We have to decide what the “essence” of the rule is and what its “purpose” is. However, it does not go into “who deserves what”. In fact, there is no way to decide the legal issues without deciding an underlying moral question or philosophy of without prejudice rule. In practice at least, parties might agree on their own procedural rules rather than select among, different official rules. The rules they choose could be different than indeed, inconsistent with-the official rules that would otherwise apply.
In effect, this provision (without prejudice) is like cheer leader with admirable school spirit and capacity to feel and spread enthusiasm. It is the “virtue” (so to speak) in a well- drafted contract agreement. Time only provides the worth of the parties’ relationship. The provision of without prejudice looks like a badge of honour even though the benefits are sometimes trivial although inspires in the parties solidarity plank and affiliation that motivates business in a community with a common good of any sort.
- Without Prejudice Rule – What is it?
In the area of contract agreement, the words “without Prejudice” simply mean this: “I make you an offer, if you do not accept it, this letter is not to be used against me” or” they/are tantamount to saying, I make you an offer which you may accept or not, as you like; but, if you do not accept it, my having made it, is to have no effect at all. In fact, the policy underlying the rule was explained by Oliver L.l. in Cutts v Head thus:
That the rule rests, at least in part, upon public policy is clear from many authorities, and the convenient starting point of the inquiry is the nature of the underlying policy.

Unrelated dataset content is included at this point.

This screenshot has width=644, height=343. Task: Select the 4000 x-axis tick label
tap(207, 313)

It is that parties should be encouraged so far as possible to settle their disputes without resort to litigation and should not be discouraged by the knowledge that anything that is said in the course, as much the failure to reply to an offer as an actual reply) may be used to their prejudice in the course of the proceedings. They should, as it was expressed by Calauson J in Scott Paper Co. v Drayton Paper Works Ltd. (1927) 44 RPC 151, 156, be encouraged fully and frankly to put their cards on the table … The public policy justification, in truth, essentially rests on the desirability of preventing statements or offers made in the course of negotiations for settlement being brought before the court of trial as admissions on the question of liability’. The rule applies to exclude all negotiations genuinely aimed at settlement whether oral or in writing from being given in evidence.

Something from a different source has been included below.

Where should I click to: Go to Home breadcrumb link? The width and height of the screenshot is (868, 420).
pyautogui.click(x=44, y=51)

Without prejudice rule strives/aspires to achieve neutrality, erecting and protecting procedures that leave persons free to choose among competing values for themselves. The merit of the rule or of the legal reasoning involved is that which remains neutral as to the underlying moral questions. Such legal reasoning is restrained in ways that all reasonable citizens or parties are likely to accept. The literal use of the phrase “without prejudice” is no more than indicative that evidence prefaced by it may be intended to lead to the settlement of a dispute, and so be protected. It is certainly immaterial that a different formulation is adopted, or the words used elsewhere than at the beginning of a document. Nevertheless, it must be stated that without prejudice is blithely stated or expressed as a widely held article of faith. This is because official law does not preside over a landscape barren of regulations, but over a thick tangle of rival and companions.

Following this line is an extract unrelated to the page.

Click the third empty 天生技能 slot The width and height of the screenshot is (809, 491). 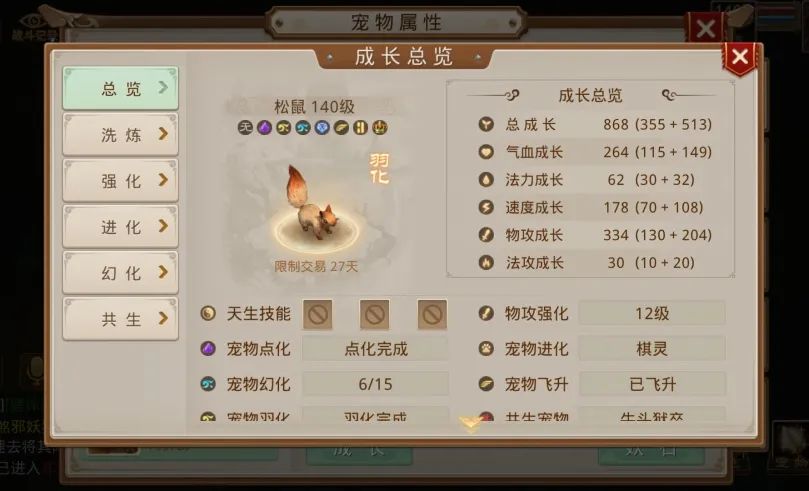coord(432,314)
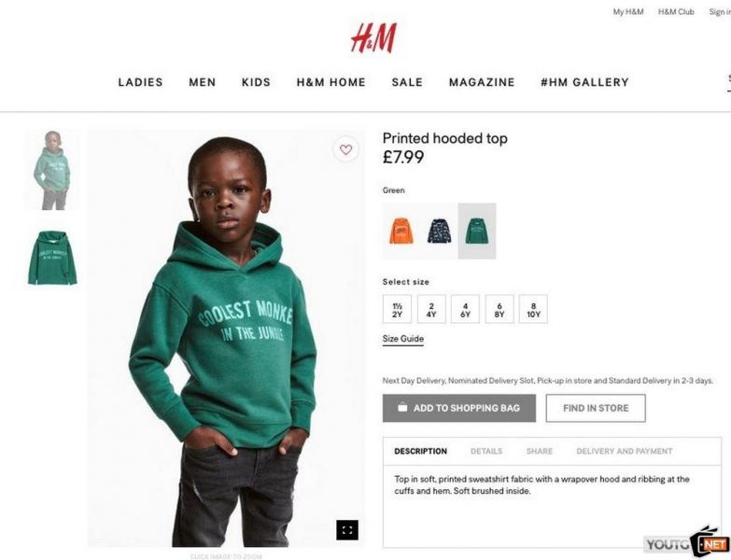The height and width of the screenshot is (560, 731).
Task: Choose the green hoodie colour option
Action: point(477,231)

- Scope of the Exceptions to the Without Prejudice Rule
There is always-limit to events as no event or principle/rule is without limit or scope. So it is for “without prejudice” rule. The exceptions to the principle that statements made in the course of without prejudice negotiations are not admissible in evidence (“the without prejudice rule”) also has scope. Specifically, the question is whether fact which (a) are communicated between the parties in the course of without prejudice negotiations and (b) would, but for the without prejudice rule, be admissible as part of the factual matrix or surrounding circumstances as an aid to construction of an agreement which results from the negotiations, should be admissible by way of exceptions to the without prejudice rule.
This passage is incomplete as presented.